---------- MATERIAL FOR THIS TASK ----------

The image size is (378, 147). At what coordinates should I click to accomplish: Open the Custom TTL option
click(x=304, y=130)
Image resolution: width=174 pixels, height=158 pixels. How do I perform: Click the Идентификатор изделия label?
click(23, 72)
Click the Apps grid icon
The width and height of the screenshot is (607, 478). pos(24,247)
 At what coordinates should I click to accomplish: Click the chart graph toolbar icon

----------
---------- MATERIAL FOR THIS TASK ----------

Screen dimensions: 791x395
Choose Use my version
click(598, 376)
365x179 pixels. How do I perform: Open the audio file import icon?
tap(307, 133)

----------

> GOAL:
Arrange the records as a Markdown table with the columns "No." and "Line", one row per line with its row number and leaving out blank lines. Begin at the line that contains "Click the Apps grid icon" and stop after the line that contains "At what coordinates should I click to accomplish: Click".

> EXPECTED OUTPUT:
| No. | Line |
|---|---|
| 1 | Click the Apps grid icon |
| 2 | The width and height of the screenshot is (607, 478). pos(24,247) |
| 3 |  At what coordinates should I click to accomplish: Click the chart graph toolbar icon |